Only an exact copy is wanted: the lines from the one holding "Given: Click the Analytics chart icon" through the last line below, minus the pictures.

Data listing START

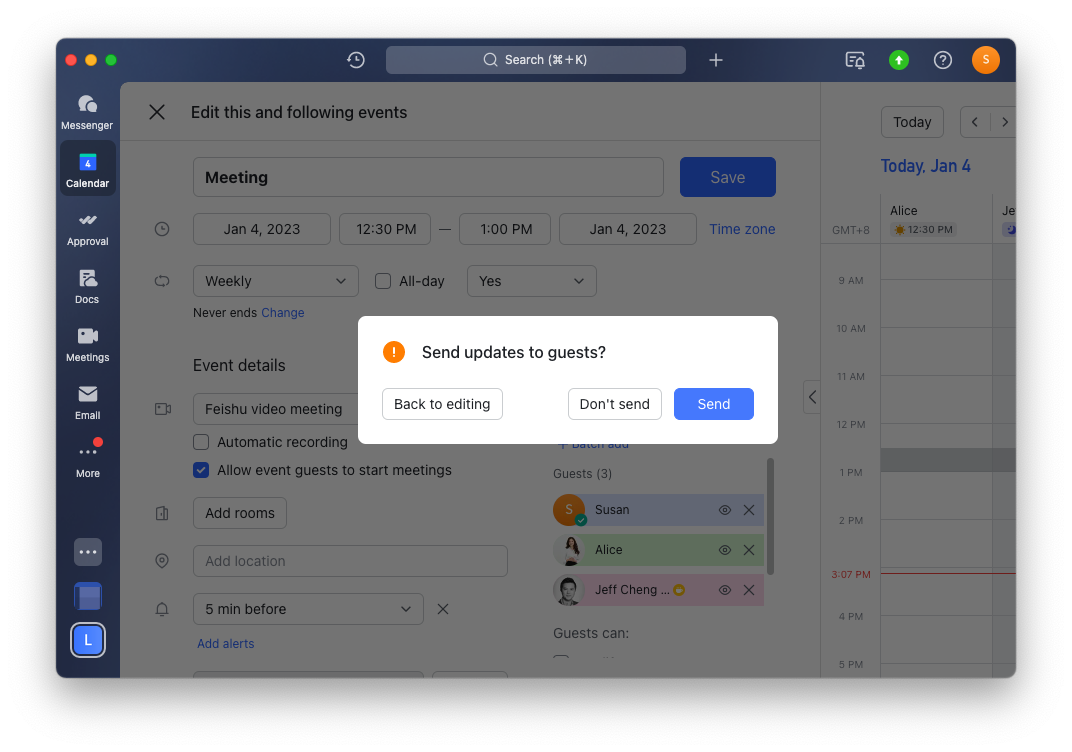Viewport: 1072px width, 752px height.
Task: Open the Time zone settings link
Action: point(742,229)
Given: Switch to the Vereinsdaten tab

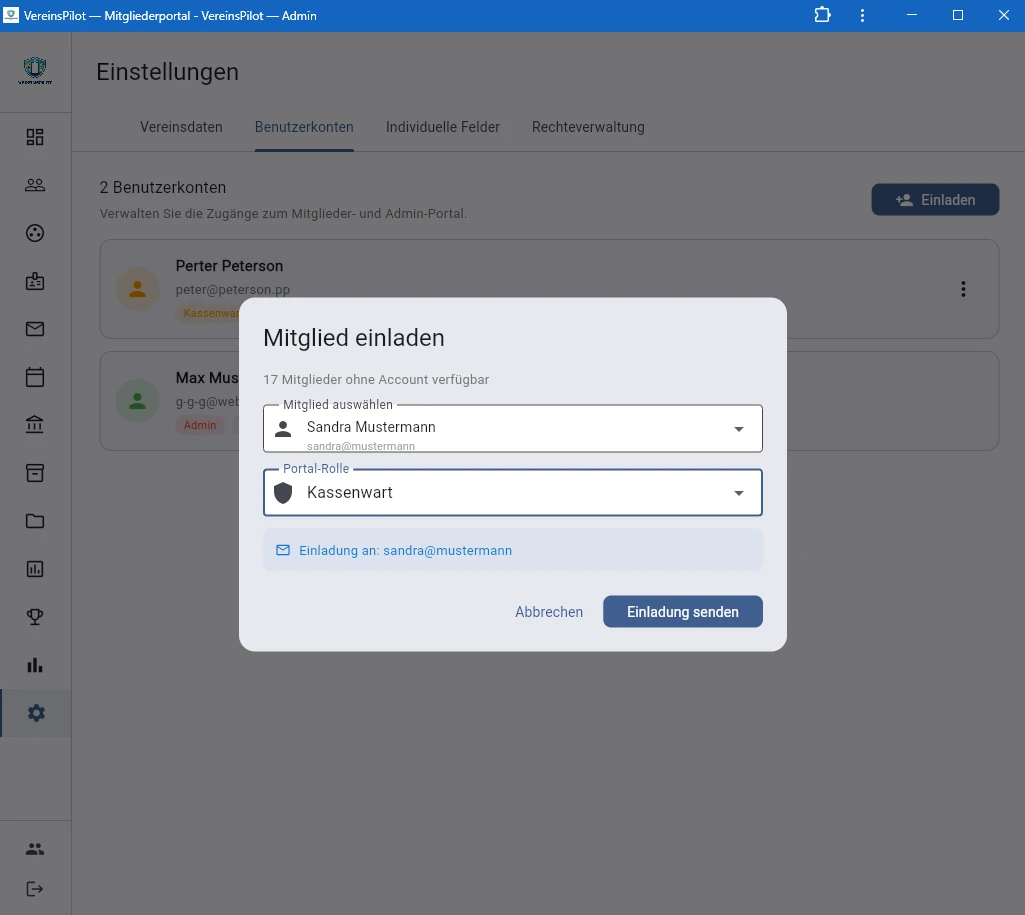Looking at the screenshot, I should pyautogui.click(x=181, y=127).
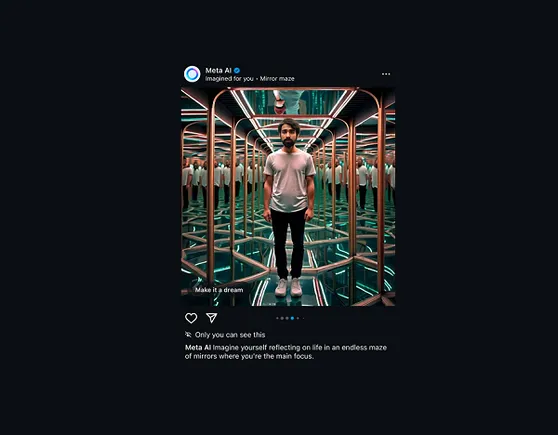Click the "Mirror maze" theme label
558x435 pixels.
pyautogui.click(x=277, y=79)
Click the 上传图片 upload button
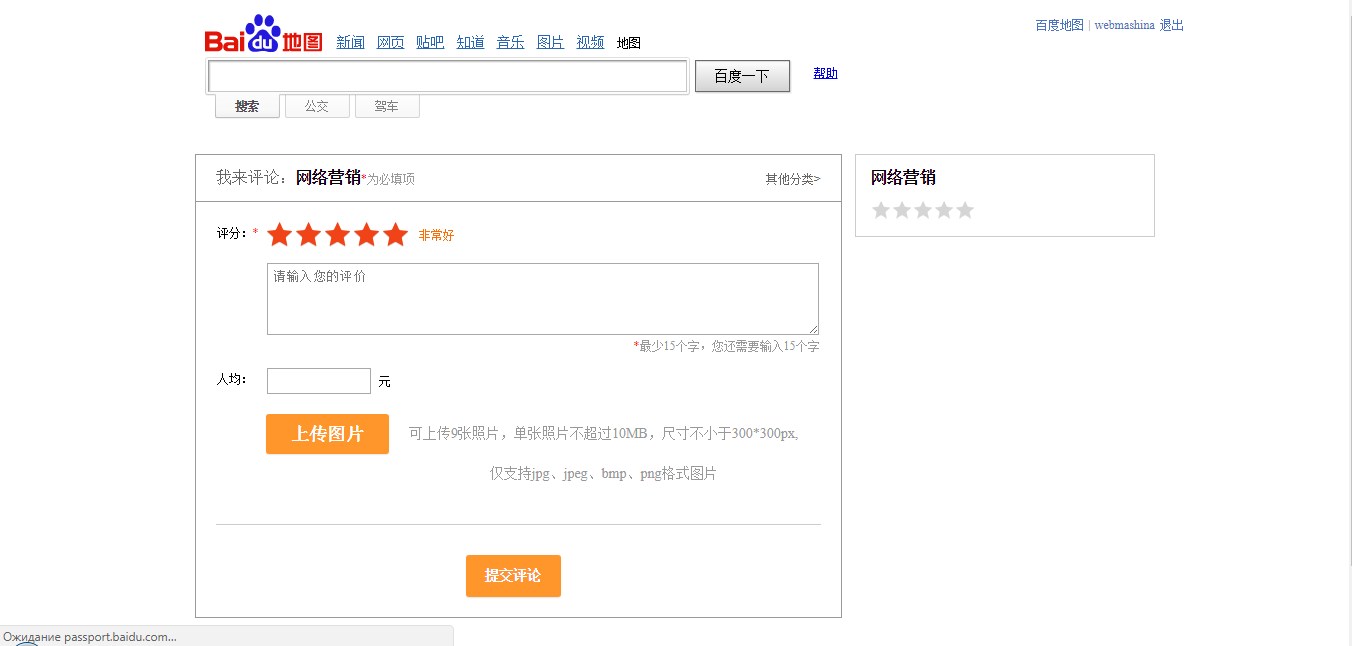 327,434
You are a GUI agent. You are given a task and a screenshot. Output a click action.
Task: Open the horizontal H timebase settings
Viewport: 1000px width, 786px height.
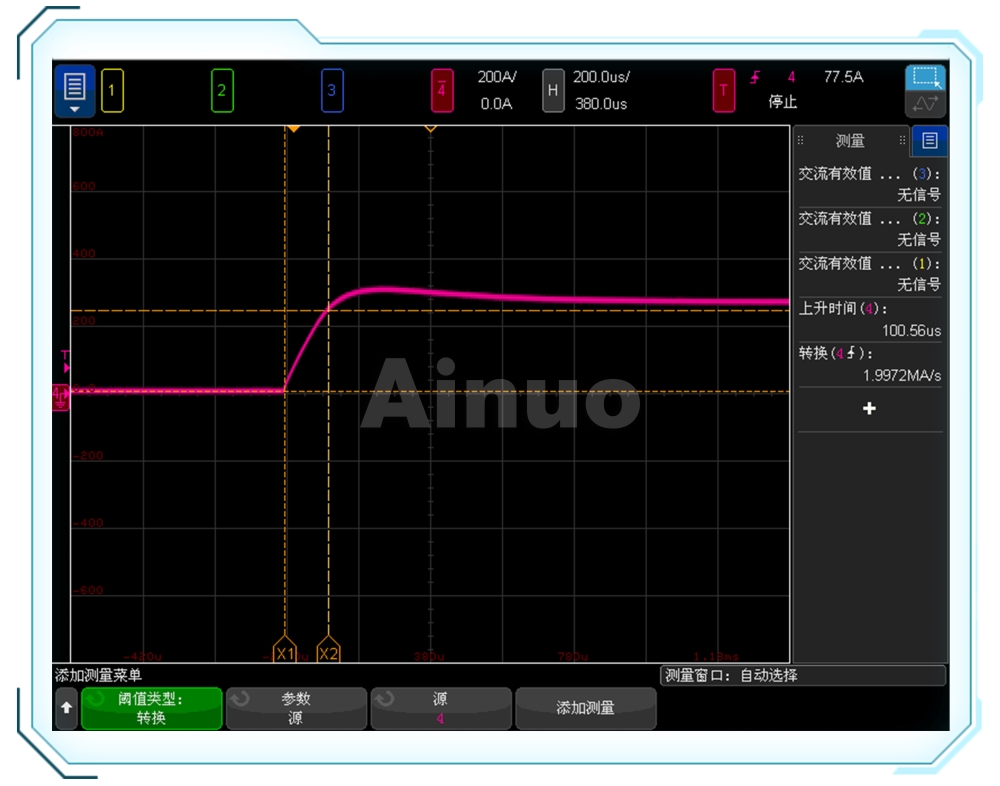553,91
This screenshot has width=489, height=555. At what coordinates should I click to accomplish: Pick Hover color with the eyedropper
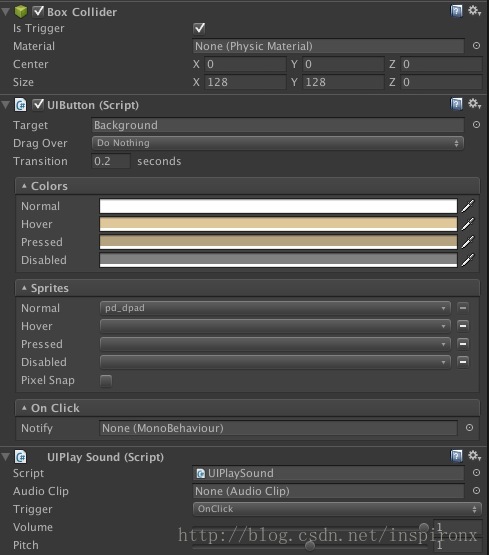(x=468, y=224)
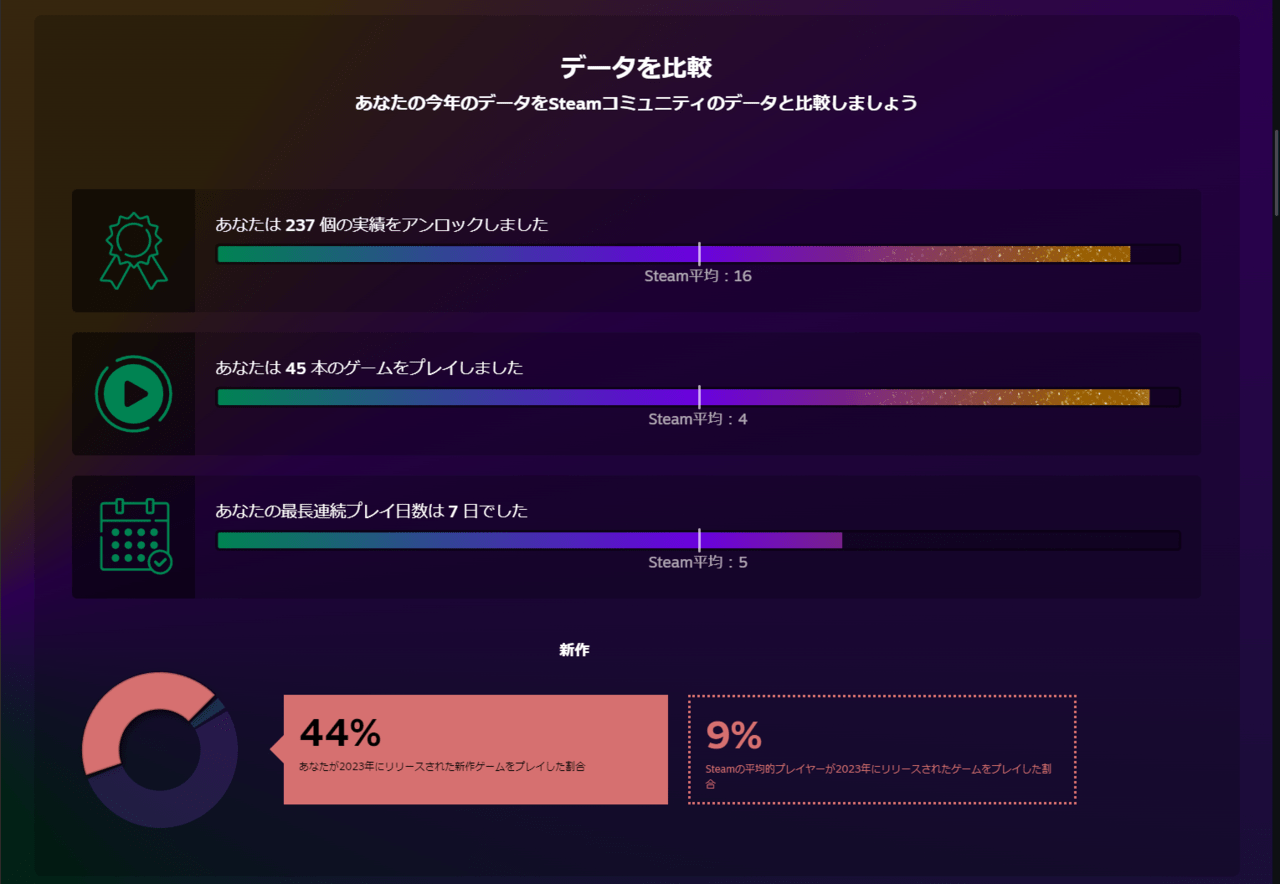Click the achievements unlocked progress bar
This screenshot has height=884, width=1280.
(x=698, y=254)
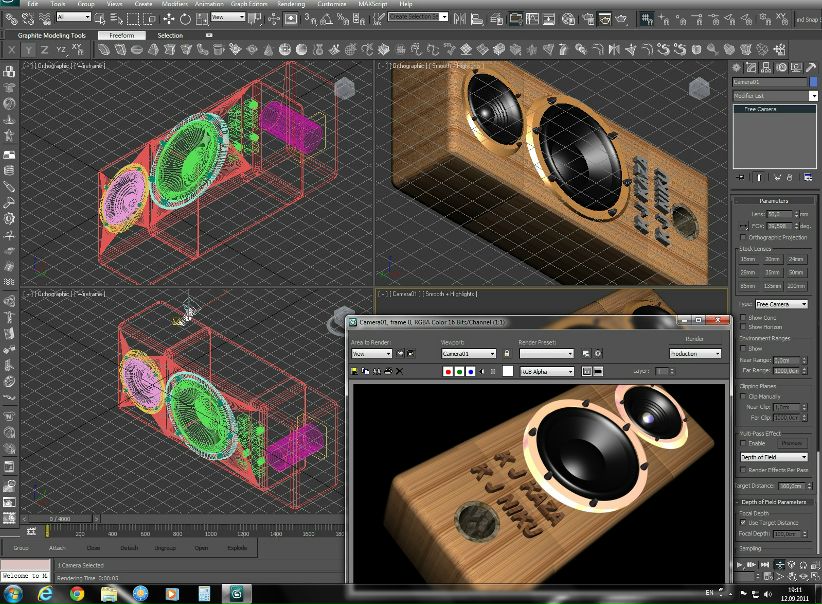
Task: Click the ViewCube in the top-left viewport
Action: coord(345,89)
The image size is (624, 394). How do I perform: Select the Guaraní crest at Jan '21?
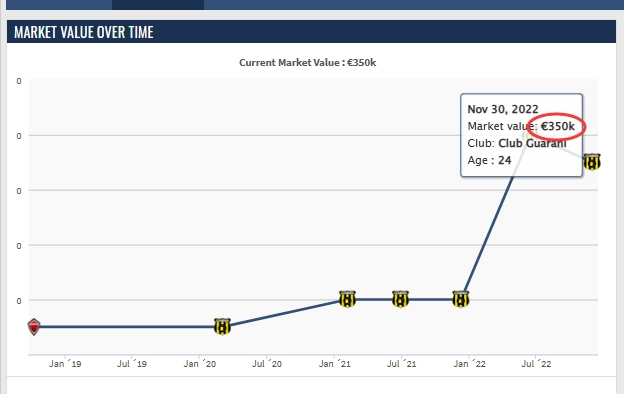click(x=347, y=299)
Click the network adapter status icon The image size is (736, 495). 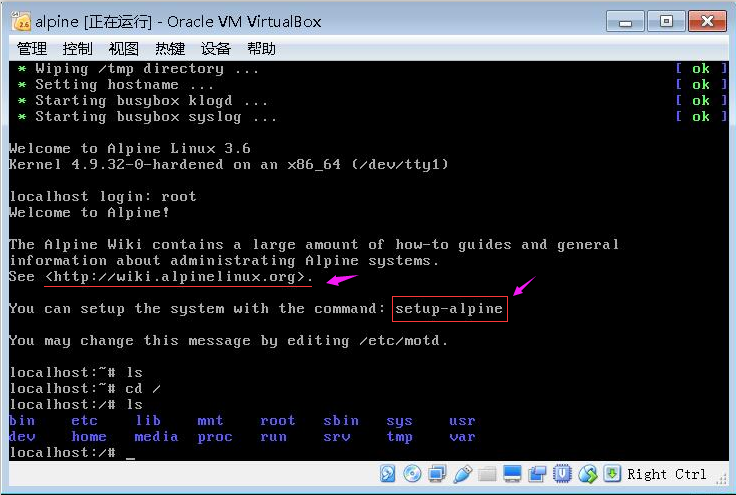pyautogui.click(x=437, y=474)
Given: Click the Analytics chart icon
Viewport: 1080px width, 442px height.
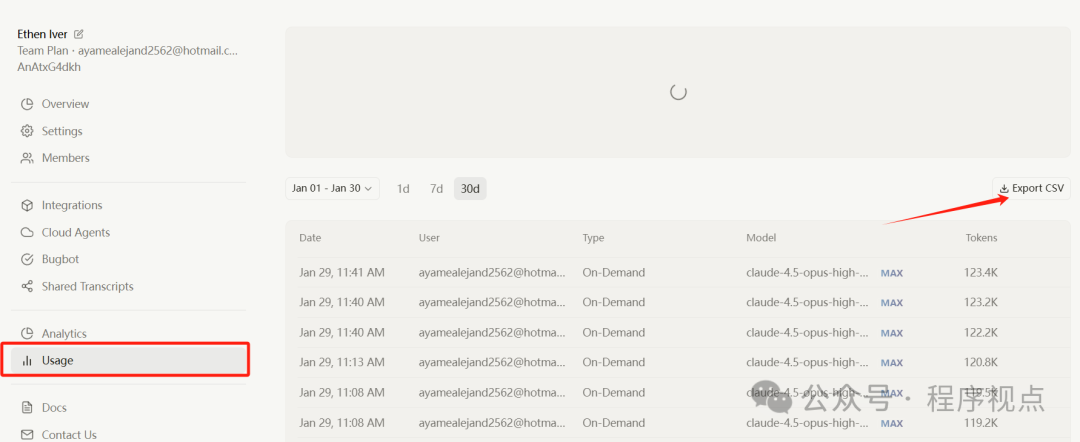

Data listing END

Answer box
Given: Click the Analytics chart icon
Viewport: 1080px width, 442px height.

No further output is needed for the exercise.